## EXERCISE INSTRUCTIONS
For the entries that follow, restate word for word the line containing "Go to the FAQ menu item", the line containing "This screenshot has height=401, width=1125.", and every line that lies between them.

Stored records:
****
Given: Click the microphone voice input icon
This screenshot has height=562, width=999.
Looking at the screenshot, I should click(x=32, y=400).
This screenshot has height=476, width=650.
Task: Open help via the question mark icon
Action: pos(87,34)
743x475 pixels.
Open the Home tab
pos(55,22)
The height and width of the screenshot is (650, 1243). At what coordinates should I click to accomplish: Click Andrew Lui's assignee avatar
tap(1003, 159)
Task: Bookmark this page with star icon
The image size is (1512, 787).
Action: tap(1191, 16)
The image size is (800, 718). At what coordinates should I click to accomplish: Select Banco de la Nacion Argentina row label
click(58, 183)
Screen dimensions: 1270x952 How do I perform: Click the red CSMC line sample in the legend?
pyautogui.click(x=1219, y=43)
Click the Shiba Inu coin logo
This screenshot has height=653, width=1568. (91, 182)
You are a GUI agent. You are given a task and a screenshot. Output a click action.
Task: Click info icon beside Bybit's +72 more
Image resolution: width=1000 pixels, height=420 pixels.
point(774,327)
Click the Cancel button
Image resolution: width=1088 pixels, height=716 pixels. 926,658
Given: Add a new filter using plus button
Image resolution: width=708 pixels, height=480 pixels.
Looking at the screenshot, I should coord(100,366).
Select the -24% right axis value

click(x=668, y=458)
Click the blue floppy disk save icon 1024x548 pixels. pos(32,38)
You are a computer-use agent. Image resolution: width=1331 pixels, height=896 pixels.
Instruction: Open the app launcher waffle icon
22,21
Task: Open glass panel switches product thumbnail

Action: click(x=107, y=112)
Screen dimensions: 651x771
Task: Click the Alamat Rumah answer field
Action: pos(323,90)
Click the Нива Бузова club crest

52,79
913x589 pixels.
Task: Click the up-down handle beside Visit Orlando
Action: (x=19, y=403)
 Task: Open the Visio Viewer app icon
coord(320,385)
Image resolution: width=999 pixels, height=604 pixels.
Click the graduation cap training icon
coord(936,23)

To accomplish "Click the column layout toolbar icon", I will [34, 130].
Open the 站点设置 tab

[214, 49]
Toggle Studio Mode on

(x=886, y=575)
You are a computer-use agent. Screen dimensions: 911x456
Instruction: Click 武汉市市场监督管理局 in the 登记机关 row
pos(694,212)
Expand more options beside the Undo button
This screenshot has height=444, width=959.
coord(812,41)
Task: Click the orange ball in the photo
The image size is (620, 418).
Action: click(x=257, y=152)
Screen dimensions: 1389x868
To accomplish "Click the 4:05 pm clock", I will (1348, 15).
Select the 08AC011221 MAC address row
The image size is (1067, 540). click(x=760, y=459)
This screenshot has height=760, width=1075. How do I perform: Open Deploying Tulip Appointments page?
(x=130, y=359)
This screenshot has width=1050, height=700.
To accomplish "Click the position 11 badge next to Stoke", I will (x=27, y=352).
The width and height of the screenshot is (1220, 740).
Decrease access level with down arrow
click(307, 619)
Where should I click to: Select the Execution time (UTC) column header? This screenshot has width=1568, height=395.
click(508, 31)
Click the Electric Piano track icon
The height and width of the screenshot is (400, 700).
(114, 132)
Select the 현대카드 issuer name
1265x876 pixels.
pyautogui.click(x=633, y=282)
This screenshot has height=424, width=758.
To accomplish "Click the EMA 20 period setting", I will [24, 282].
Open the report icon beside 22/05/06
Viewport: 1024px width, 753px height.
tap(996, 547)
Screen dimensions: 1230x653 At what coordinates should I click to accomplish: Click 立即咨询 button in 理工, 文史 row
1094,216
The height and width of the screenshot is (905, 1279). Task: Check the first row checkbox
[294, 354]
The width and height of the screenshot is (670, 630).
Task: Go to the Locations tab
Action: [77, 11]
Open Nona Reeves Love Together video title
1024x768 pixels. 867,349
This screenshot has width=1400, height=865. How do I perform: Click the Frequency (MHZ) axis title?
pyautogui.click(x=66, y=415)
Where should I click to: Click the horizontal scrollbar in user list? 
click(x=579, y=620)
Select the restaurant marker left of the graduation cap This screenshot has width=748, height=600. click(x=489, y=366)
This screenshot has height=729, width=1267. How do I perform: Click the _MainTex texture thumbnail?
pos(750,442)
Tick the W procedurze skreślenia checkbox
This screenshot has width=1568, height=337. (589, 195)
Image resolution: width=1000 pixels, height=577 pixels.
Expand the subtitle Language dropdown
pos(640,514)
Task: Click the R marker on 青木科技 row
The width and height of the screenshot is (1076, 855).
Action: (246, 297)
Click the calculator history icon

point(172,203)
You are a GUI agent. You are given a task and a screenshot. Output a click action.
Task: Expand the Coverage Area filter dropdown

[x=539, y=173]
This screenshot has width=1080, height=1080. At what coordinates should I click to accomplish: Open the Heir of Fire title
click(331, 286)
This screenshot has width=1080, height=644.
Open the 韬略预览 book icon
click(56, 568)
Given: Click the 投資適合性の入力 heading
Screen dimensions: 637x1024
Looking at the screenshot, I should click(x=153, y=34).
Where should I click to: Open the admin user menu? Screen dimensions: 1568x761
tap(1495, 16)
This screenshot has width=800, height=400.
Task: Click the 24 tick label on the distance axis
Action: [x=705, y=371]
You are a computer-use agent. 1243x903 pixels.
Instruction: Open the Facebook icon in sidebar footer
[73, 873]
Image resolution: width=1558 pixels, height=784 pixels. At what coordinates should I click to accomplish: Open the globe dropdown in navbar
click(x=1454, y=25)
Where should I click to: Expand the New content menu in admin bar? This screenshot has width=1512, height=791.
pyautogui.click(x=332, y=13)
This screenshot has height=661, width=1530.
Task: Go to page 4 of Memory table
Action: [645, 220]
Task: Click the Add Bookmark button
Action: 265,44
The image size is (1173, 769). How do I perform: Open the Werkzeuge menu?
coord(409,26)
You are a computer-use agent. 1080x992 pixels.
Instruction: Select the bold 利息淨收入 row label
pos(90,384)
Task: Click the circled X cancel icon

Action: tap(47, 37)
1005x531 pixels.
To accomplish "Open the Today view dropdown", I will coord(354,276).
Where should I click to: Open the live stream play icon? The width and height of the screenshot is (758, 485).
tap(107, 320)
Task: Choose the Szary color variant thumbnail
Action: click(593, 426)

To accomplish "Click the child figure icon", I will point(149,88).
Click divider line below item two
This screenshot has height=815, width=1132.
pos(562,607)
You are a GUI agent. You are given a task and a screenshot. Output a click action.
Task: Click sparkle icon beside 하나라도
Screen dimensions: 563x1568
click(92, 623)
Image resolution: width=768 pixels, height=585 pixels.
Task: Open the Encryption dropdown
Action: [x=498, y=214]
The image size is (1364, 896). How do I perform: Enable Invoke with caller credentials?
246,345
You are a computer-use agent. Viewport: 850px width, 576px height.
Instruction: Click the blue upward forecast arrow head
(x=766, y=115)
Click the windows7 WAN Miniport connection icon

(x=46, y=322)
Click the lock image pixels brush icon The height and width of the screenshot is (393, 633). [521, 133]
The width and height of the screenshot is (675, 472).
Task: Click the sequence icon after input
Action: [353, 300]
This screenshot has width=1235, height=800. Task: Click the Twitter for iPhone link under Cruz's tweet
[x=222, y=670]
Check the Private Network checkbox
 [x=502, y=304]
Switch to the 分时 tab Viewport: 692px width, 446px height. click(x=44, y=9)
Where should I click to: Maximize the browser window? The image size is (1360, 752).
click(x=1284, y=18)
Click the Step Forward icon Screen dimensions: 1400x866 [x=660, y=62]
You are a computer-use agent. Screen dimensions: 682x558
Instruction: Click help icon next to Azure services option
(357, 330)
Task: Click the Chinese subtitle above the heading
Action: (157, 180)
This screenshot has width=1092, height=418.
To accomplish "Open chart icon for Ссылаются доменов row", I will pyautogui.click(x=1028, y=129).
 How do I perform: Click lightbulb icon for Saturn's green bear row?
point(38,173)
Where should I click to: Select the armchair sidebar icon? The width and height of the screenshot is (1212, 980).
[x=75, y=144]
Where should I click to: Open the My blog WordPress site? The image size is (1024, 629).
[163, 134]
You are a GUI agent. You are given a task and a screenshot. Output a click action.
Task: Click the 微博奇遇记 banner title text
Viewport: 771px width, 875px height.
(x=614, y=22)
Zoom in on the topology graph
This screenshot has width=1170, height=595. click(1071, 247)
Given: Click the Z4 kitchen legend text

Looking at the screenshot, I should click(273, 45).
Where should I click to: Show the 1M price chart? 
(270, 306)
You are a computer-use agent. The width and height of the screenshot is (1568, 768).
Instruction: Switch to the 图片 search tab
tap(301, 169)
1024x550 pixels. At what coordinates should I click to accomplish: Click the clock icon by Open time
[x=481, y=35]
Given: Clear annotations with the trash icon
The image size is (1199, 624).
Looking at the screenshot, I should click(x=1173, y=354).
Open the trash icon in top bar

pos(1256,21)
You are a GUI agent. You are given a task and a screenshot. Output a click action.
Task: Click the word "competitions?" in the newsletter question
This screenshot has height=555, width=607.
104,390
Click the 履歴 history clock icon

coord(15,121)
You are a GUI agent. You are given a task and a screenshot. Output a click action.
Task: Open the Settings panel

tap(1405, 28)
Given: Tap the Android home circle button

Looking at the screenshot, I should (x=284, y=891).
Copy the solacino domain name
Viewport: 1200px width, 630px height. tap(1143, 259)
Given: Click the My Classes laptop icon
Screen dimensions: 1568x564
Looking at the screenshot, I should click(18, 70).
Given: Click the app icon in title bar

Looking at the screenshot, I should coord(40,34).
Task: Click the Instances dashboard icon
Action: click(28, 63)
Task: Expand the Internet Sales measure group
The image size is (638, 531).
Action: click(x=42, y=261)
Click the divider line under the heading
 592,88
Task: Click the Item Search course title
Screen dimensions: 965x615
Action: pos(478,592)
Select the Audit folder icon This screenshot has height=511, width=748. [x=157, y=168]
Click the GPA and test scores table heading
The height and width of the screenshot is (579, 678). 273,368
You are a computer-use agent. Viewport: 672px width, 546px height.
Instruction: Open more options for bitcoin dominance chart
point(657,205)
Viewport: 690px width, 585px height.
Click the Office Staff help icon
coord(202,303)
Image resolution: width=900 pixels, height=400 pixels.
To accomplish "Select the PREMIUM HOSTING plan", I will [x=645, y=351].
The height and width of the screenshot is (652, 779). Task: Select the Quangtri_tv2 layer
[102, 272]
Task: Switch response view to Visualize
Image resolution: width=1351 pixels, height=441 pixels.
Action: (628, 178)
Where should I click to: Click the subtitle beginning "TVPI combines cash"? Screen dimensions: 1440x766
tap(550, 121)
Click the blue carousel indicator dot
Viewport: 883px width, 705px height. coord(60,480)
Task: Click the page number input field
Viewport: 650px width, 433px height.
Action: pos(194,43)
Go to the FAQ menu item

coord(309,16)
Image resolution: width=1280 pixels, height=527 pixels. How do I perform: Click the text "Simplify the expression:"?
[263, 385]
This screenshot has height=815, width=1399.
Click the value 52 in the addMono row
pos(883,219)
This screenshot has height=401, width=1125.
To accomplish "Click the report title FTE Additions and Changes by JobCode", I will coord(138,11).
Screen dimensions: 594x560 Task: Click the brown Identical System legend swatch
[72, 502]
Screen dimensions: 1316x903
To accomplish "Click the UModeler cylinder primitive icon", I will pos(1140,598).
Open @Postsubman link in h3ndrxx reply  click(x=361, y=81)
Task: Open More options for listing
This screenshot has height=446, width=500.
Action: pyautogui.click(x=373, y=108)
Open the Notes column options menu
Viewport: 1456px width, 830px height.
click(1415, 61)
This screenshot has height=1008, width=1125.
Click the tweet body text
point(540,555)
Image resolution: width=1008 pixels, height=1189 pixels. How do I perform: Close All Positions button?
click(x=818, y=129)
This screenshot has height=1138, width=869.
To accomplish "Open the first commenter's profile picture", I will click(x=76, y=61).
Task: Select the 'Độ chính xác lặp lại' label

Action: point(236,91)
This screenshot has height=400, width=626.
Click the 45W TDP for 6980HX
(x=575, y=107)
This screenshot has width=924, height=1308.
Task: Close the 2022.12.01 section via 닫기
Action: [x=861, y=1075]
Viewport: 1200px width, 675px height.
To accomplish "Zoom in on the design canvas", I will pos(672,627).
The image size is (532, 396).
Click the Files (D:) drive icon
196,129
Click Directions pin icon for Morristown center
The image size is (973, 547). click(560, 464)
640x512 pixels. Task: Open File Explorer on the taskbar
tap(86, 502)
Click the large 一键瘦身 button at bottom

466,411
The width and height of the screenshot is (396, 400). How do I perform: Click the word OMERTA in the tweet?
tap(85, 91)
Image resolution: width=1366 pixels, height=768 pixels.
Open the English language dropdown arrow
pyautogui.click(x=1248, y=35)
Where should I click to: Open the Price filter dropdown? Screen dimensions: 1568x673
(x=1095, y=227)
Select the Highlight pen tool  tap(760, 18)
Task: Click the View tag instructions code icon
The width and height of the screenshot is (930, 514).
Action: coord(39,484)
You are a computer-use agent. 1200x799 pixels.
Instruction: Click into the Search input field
****
## ANSWER
Go to the FAQ menu item

coord(309,16)
Image resolution: width=1280 pixels, height=527 pixels. How do I perform: Click the text "Simplify the expression:"?
[263, 385]
This screenshot has height=815, width=1399.
Click the value 52 in the addMono row
pos(883,219)
This screenshot has height=401, width=1125.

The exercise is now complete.